## Fragmento original:
"""
Oscar Tenreiro
El primer tratado renacentista sobre Arquitectura, como publicación que resumía distintos principios y los ponía al alcance de muchos, se debió a Leon Battista Alberti (1404-1472).
Alberti fue un hombre de extraordinaria altura intelectual; publicó varios libros y decenas de escritos sobre muy diversos temas además de la Arquitectura: Pintura, Escultura, Filosofía, Literatura, Teatro, Oratoria, Política, Historia, Matemáticas, Geometría, Náutica y hasta Agricultura. Su Tratado sobre Arquitectura, De re aedificatoria, aunque escrito en 1452 sólo fue publicado en 1485, después de su muerte. Está organizado en diez libros, de los cuales los cinco primeros se relacionan con las cuestiones básicas de la construcción, luego cuatro al Ornamento, de los cuales el primero lo dedica a la Ciencia de las Proporciones y los otros tres al Ornamento Sagrado, al Público-Profano y al Privado, todos teniendo como referencia primera la arquitectura greco-romana. El décimo está dedicado a la restauración, lo cual es sumamente novedoso porque en los tiempos anteriores imperaba la idea de destruir los vestigios del pasado.
"""
## Datos:
"""
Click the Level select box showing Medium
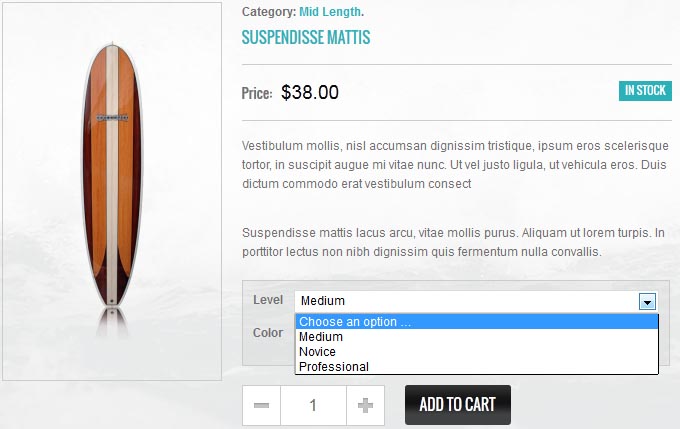Screen dimensions: 680x429 (467, 301)

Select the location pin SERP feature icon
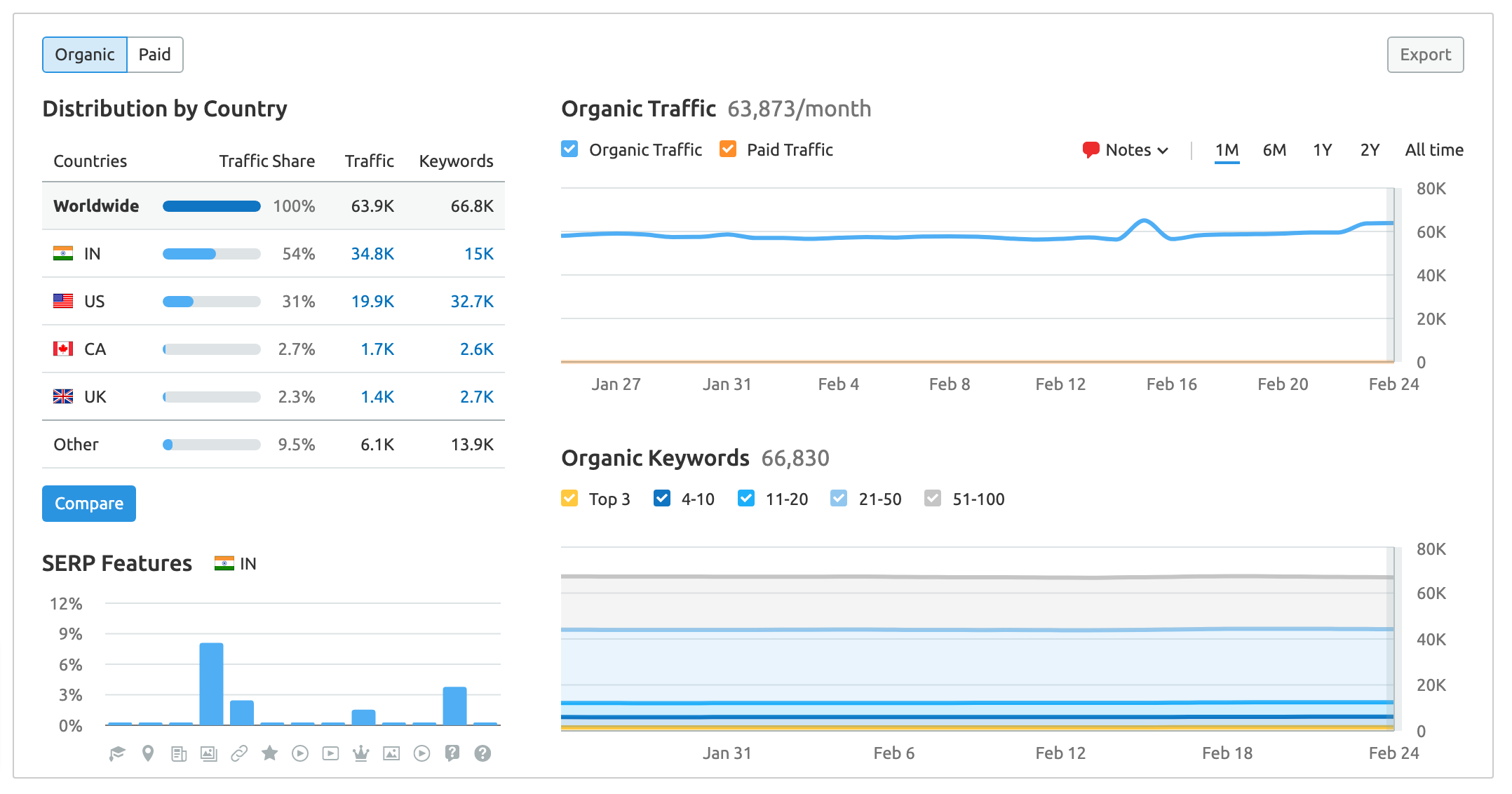pyautogui.click(x=147, y=753)
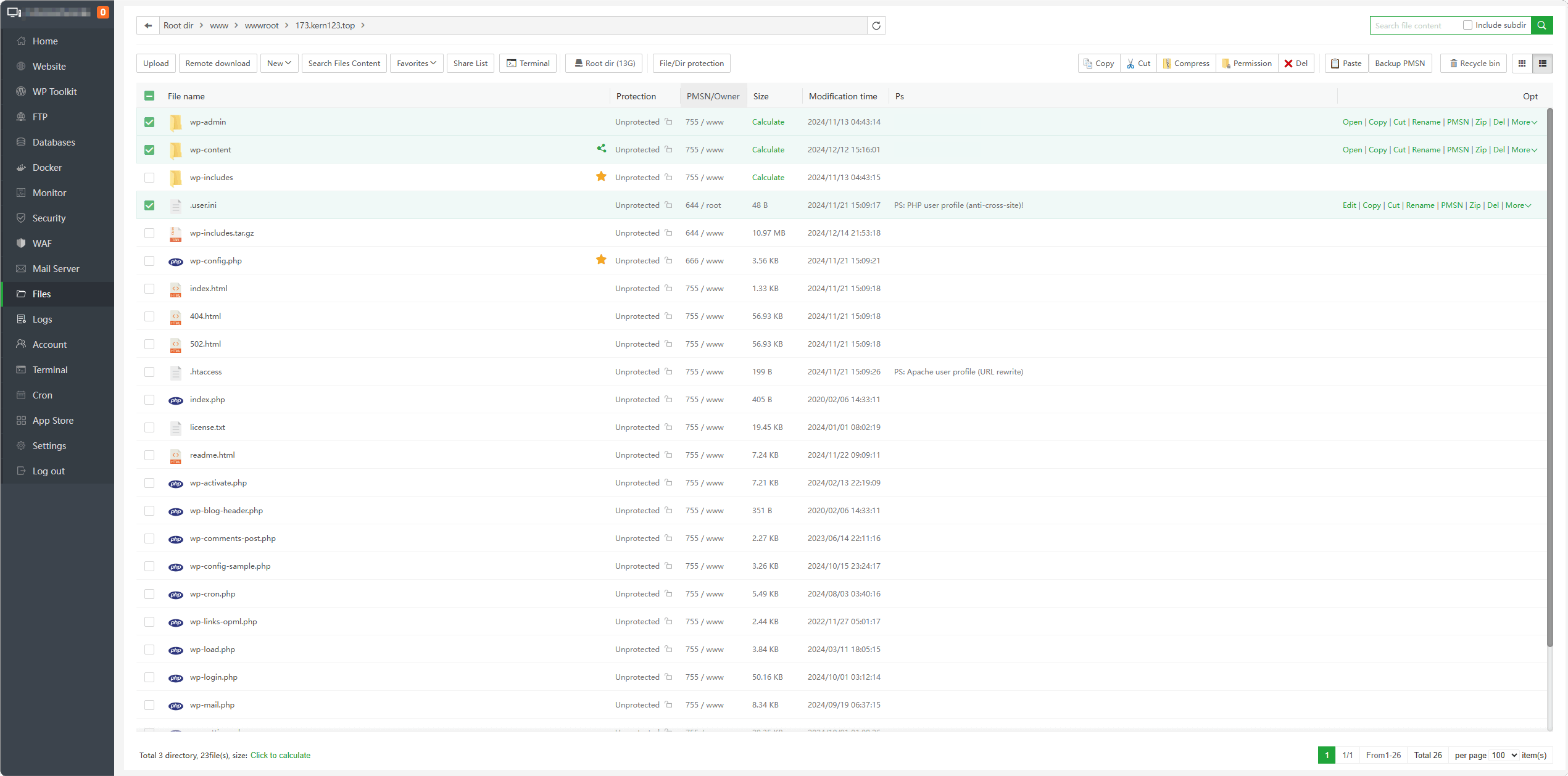Click the favorite star on wp-config.php row

point(601,260)
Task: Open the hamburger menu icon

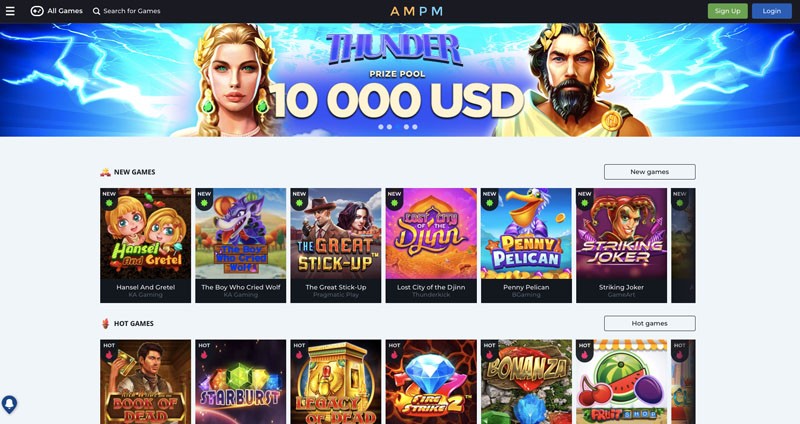Action: (10, 11)
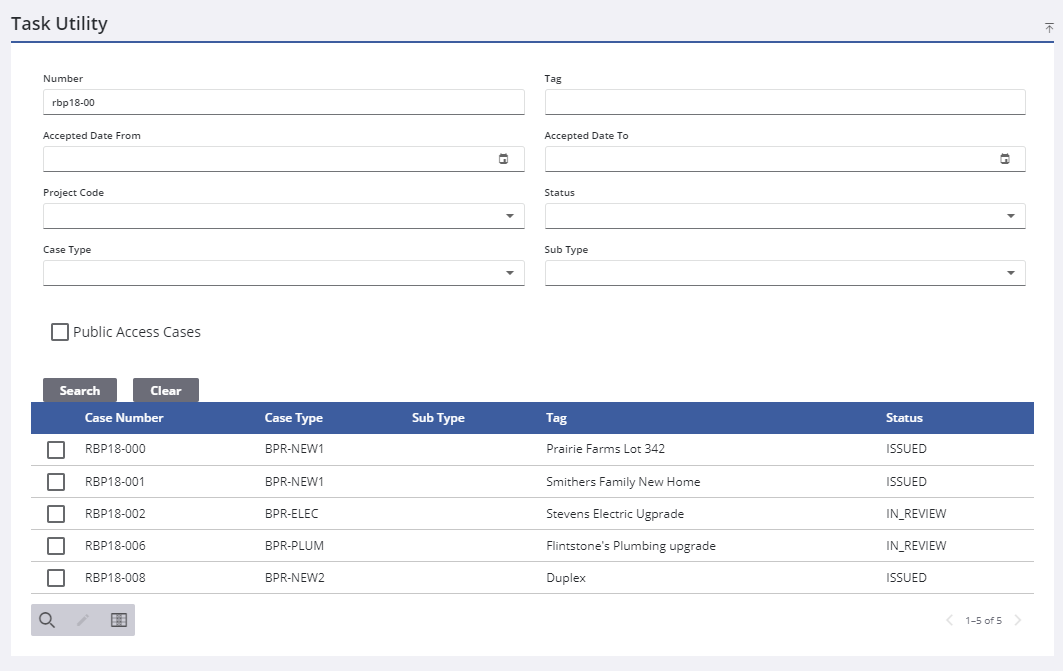
Task: Click into the Tag input field
Action: (x=784, y=102)
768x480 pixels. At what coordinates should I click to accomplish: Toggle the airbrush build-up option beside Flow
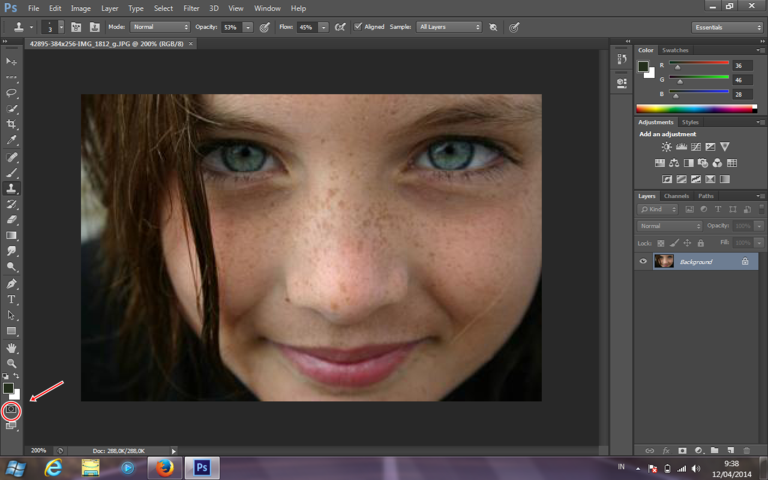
"""
## Qué vas a hacer:
a) Reescribe en forma de lista el párrafo del fragmento sobre Alberti que empieza con "Alberti fue un hombre de extraordinaria altura intelectual", conservando sus datos principales.
b) Prolonga el fragmento sobre Alberti a partir de su última oración.
El listado es un material independiente del fragmento sobre Alberti.

## Respuestas:
a)
- Alberti tuvo una extraordinaria altura intelectual y escribió varios libros y decenas de escritos sobre temas muy diversos: Arquitectura, Pintura, Escultura, Filosofía, Literatura, Teatro, Oratoria, Política, Historia, Matemáticas, Geometría, Náutica y Agricultura.
- Su tratado De re aedificatoria se escribió en 1452, pero no se publicó hasta 1485, después de su muerte.
- Consta de diez libros:
  - Los cinco primeros tratan las cuestiones básicas de la construcción.
  - Los cuatro siguientes tratan el Ornamento: uno se dedica a la Ciencia de las Proporciones y los otros tres al Ornamento Sagrado, al Público-Profano y al Privado, con la arquitectura greco-romana como referencia.
  - El décimo trata la restauración, algo muy novedoso, porque antes dominaba la idea de destruir los vestigios del pasado.

b)
La mirada de Alberti está pues dirigida, y como veremos la de Palladio casi un siglo después y la de todos los tratadistas del Renacimiento, al pasado Greco-Romano como modelo, tal como si se tratase, insisto en ello, de un imprescindible reconocimiento sin el cual la Arquitectura carecería de raíces, mensaje que se arraiga al mismo tiempo del nacimiento de la profesión de arquitecto, separada ya, repito, con Alberti como modelo, de la del artesano maestro constructor, del aparejador, del obrero calificado. Encuentro al respecto en la Enciclopedia Británica (pág. 380, Tomo 19 de la Macropedia) consulta obligada a los fines de estas reflexiones, lo siguiente: La Arquitectura del Renacimiento ya no se produjo más por los artesanos sino por hombres educados. En Italia durante los siglos quince y dieciséis el arquitecto fue gradualmente adquiriendo estatus social como resultado de su conocimiento y educación que se relacionaban con la teoría y los principios del diseño más que con el arte de construir…Y es, como mencionaba en la Digresión anterior, esta especie de nacimiento de una Teoría, un tipo de codificación que aspira a ser conocimiento, lo que consolida la idea de Estilo.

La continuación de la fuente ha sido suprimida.